Patrick Fagan, former Heritage Foundation scholar who is now with The Family Research Council writes about a little known fact about GDP titled “The Family GDP: How Marriage and Fertility Drive the Economy” which can be found in the Spring 2010 issue of The Family in America.  That little known fact has to do with the unpaid human capital that stay-at-home moms contribute to the economy.  If you didn’t know it already, “Moms are the Engine of the Economy.”  If you need to be convinced, Mr. Fagan’s article could help you down the road to conversion.  The link to the journal is here and you can read part of his article on The Ruth Institute blog here.

Brandon Dutcher, VP of Policy at The Oklahoma Council of Public Affairs wrote an op-ed in The Oklahoman referencing Fagan’s article.  Quoting Dutcher in his op-ed who is quoting Fagan:

“The married homemaker who focuses her attention on the children, hearth and home has rarely been acknowledged for the economic force that she is,” Fagan says. “Paraphrasing Teddy Roosevelt, who rebutted those who claimed she is a parasite, the married mother at home is the economy.”

How so? “First, she raises the future labor force; second, her at-home labor saves the family money; and third, by tending to details on the home front, she both allows and motivates her husband to be fully committed to his occupation, job or profession.”

Fagan says the Nobel Prize-winning economist Gary Becker once suggested to him that “the married mother at home exerts a more far-reaching impact on the economy than the married father in the workplace” (emphasis mine). After all, “the mother contributes to both the present and future economy, but especially the future through the more highly productive children she raises.”
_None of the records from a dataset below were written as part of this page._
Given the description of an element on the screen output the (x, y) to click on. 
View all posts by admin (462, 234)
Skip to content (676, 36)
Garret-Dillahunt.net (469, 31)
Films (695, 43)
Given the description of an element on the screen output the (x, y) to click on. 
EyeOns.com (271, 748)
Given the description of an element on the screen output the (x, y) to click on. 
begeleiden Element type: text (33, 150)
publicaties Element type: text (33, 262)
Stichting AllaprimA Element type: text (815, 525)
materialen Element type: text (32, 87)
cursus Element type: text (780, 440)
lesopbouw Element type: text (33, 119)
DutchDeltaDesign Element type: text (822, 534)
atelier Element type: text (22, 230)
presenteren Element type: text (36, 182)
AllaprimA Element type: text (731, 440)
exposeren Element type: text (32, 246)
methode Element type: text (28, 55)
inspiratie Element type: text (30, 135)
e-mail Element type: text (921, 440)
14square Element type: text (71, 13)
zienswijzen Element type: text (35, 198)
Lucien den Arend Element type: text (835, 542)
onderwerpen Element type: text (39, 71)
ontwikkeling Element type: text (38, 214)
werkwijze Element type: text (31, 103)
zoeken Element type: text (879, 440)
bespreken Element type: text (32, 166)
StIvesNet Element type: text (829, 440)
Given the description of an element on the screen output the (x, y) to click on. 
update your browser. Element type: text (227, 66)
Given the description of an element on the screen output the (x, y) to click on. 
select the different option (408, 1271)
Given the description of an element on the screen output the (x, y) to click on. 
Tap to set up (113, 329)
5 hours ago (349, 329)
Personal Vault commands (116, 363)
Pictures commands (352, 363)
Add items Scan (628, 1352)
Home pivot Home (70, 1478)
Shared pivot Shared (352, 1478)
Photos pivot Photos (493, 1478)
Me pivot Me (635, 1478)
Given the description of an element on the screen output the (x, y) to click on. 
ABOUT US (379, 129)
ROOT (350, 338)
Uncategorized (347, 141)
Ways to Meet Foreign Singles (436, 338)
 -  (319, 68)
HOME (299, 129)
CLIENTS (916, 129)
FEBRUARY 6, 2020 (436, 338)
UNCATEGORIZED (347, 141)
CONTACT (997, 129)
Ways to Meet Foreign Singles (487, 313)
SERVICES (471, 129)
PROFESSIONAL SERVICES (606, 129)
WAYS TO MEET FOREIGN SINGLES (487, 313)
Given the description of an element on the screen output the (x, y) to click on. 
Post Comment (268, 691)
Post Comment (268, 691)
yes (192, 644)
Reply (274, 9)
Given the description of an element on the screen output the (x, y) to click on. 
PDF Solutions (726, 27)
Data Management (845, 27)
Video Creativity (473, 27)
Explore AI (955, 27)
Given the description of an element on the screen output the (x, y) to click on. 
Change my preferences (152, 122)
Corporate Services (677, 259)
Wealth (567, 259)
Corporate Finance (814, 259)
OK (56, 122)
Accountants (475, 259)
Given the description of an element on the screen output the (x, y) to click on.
Fagan also states that mothers contribute the necessary next generation of human capital to the economy.  In my humble opinion, this is the gift that keeps on giving.  The high quality human capital that stay-at-home moms contribute creates a stable and durable economy.  Stay-at-home moms are in it for the long-run.  Mom’s efforts pay dividends in the future if she raises high-quality kids and this effort is duplicated throughout generations.  However, if we teach our daughters to be workers instead of mothers, we increase the number of Keynesians.  And thus, we have women who want to raise up government instead of children.